Wind the clock back a couple of decades and insurance proposal forms comprised half a dozen questions, and the vast majority of customers bought insurance face to face and were offered a price or a rejection very quickly.

Enter stage left aggregators introducing the convenience of on-line shopping for insurance. In the early days the mantra was always ‘get the customer to price as quickly as possible’ – so still the question sets were short and the process simple.

Fast forward to today – and the on-line application process is becoming ever more complicated. The biggest challenge for insurers is the ‘drop off’ from the number of customers starting the quote process to the significantly lower number of customers completing the purchase. It is no surprise that the more complex the question set, the more customers that are lost along the way.

Undoubtedly risk assessment is a key driver behind the increasing complexity of the questions. Business leaders are increasingly aware of their accountability for ensuring that every conceivable risk that could directly affect their organisation is identified, assessed and controlled.

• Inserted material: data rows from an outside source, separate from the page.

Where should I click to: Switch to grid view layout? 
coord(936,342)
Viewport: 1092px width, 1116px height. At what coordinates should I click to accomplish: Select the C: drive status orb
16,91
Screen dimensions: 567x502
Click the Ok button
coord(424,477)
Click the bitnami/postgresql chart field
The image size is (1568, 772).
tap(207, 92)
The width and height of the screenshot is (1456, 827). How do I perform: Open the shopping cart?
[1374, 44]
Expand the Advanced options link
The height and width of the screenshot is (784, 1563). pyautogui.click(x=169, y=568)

This growing focus on risk control has led to an obsession with data. Insurance Companies are drowning in data, believing more is better. However there is a real danger that this focus could be limiting not boosting growth.

There is much talk in the Insurance Industry about simplification – instead we have moved to more complicated application forms with customers asked to provide a mountain of information. Actuaries are demanding more data before they are comfortable agreeing the rating – and financiers want to break down the risk scenarios into greater and greater detail believing that is essential to make profit.

The danger of an extreme dependency on data is that it could end up suppressing the willingness to experiment, stifling any sort of truly creative, outside-the-box thinking. It breeds a culture of fear of trying something new – since it’s not yet tried and tested and proved by metrics. Unfortunately, these fears block innovation. The real question should be what percentage of all the additional information makes a real difference to the risk?

Risk assessment is of course essential – but there needs to be a balance. Using the 80/20 rule, it is probable that 80% of risk can be assessed with 20% of the requested information. Using agile technology, it should be easy to test, learn and adapt simplified products to engage consumers and introduce innovation back into the market.

So, you can let fear dictate the way you do things which means that you will gather mountains of data, spend a lot of time and money formatting it, getting it into your system and have to repeat the whole process with ever increasing frequency to maintain the growing volume of data for what is a miniscule change in pricing. Or you can try a new approach – being different can give you an edge.